Watch your allocations

Recently, I've been working on a small project in the Zig programming language where I can fuzzy filter items in a list. It does this by comparing two strings and calculating how similar they are by giving each one a score, and then ranking them by that score.

The algorithm I landed on for this was the Levenshtein distance, mostly since it seems to be the most common of them. It uses a matrix to compare the strings to calculate how many edits are needed to make them the same (also known as the edit distance).

If you haven't used Zig before, it forces you to be explicit about the allocator you're using when allocating memory, usually by passing it in as an argument. More on that in a bit.
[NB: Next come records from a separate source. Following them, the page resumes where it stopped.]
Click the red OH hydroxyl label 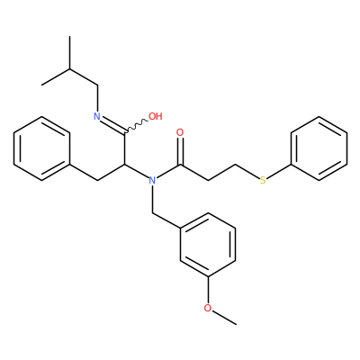(156, 116)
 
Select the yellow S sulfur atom (263, 180)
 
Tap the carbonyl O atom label (180, 132)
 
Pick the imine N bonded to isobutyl (97, 116)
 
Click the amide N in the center (152, 180)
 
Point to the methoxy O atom (208, 308)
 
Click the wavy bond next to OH (136, 126)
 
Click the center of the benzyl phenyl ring (41, 148)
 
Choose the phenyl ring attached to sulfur (319, 148)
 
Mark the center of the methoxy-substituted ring (208, 245)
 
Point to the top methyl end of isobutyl (69, 37)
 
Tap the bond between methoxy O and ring (208, 290)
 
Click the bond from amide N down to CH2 (152, 199)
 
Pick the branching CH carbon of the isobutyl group (69, 69)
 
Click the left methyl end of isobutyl (42, 85)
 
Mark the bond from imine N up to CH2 (97, 98)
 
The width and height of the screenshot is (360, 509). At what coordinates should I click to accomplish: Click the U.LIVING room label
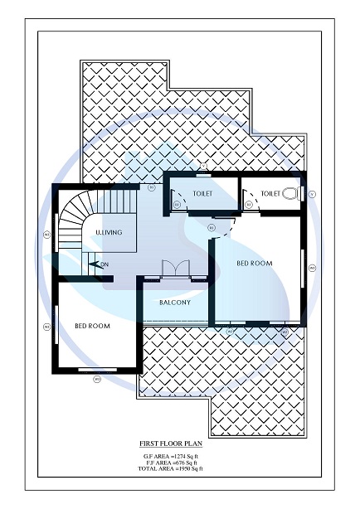click(109, 233)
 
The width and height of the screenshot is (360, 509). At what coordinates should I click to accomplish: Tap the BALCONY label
click(175, 303)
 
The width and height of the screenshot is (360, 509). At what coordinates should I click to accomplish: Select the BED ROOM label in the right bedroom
click(255, 263)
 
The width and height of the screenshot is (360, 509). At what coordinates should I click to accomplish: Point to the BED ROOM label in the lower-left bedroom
click(92, 326)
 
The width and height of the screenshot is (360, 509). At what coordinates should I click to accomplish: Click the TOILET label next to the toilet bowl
click(270, 193)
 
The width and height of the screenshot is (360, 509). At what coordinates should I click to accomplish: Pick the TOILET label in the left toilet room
click(202, 193)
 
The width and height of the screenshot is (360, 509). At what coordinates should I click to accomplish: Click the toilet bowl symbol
click(289, 193)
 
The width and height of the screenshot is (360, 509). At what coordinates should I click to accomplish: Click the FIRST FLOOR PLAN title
click(173, 444)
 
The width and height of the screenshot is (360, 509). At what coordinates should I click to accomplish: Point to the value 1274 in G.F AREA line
click(180, 456)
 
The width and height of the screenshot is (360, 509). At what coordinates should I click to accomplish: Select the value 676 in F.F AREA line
click(182, 463)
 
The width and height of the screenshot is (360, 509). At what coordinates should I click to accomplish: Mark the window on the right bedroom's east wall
click(302, 267)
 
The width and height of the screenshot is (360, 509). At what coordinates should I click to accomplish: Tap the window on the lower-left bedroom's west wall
click(56, 327)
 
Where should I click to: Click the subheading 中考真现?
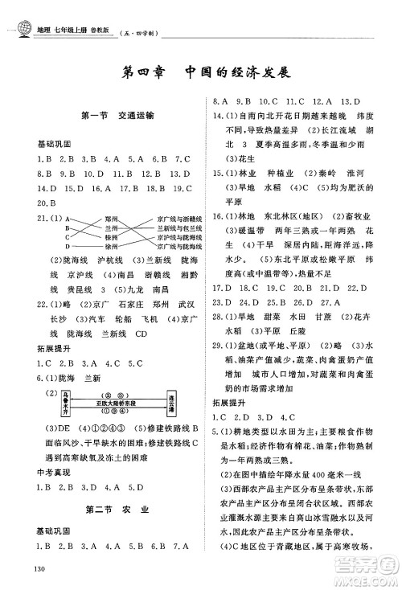tap(32, 473)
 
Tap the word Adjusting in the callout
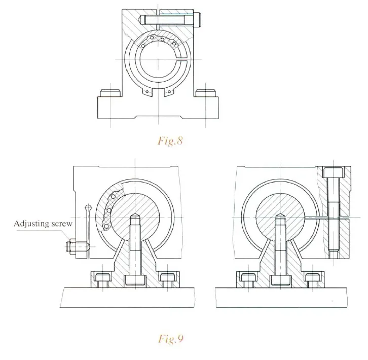tap(30, 223)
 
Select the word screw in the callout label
tap(62, 223)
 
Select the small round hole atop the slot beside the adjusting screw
tap(89, 207)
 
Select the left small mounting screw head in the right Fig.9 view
tap(248, 277)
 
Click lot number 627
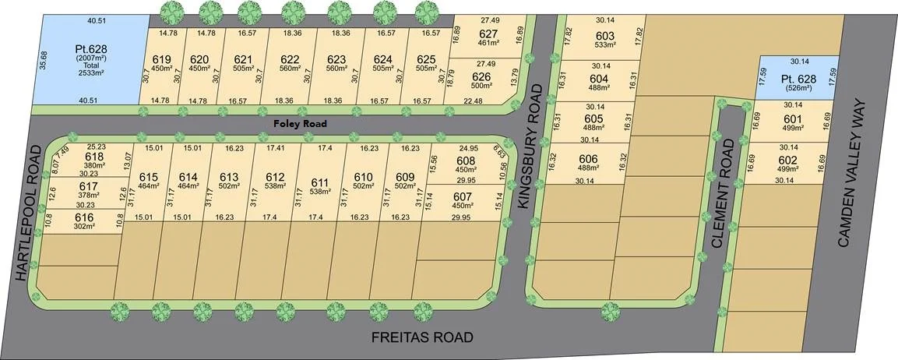point(488,34)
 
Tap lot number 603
point(605,36)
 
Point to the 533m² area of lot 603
point(605,45)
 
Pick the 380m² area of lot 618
point(93,164)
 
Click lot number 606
point(588,158)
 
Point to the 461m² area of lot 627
point(488,44)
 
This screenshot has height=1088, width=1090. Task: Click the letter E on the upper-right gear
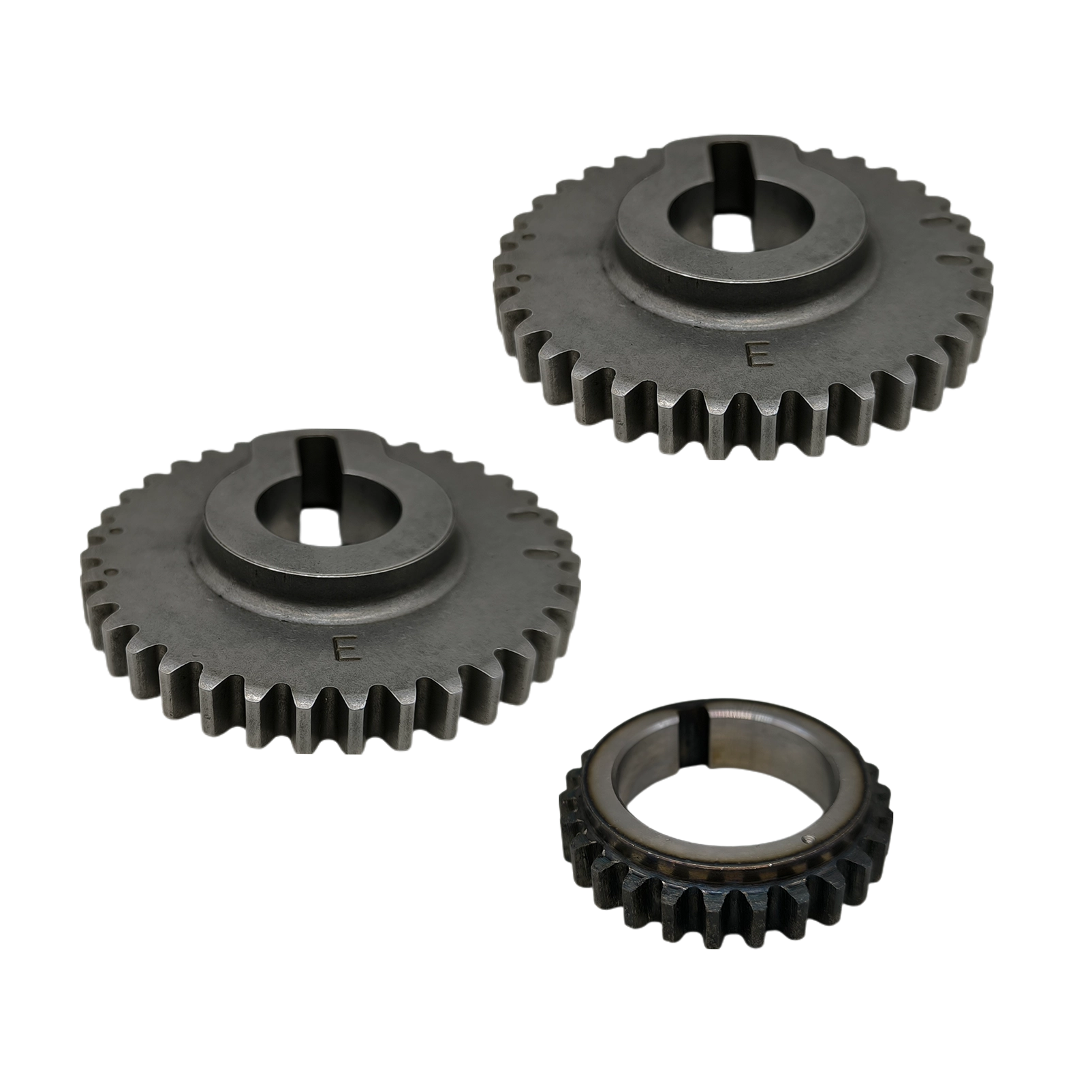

Here's the function I made for comparing two strings and getting back the edit distance.

pub fn distance(allocator: std.mem.Allocator, s: []const u8, t: []const u8) !u8 {
    // Allocate an array that is the size of the two strings multiplied.
    const array = try allocator.alloc(u8, (s.len + 1) * (t.len + 1));
    defer allocator.free(array);

    // Compute and return the distance…
}

Don't worry about the details, but do note that for every comparison we do an allocation for the matrix. Since the matrix size varies for each candidate string, we can't allocate it up front (without either guessing or doing a pass to find the maximum length first).

With a search string of "harder better faster stronger" and a file with ~20k songs and artists, running this on my Thinkpad using hyperfine, gives a result of around 110-120ms.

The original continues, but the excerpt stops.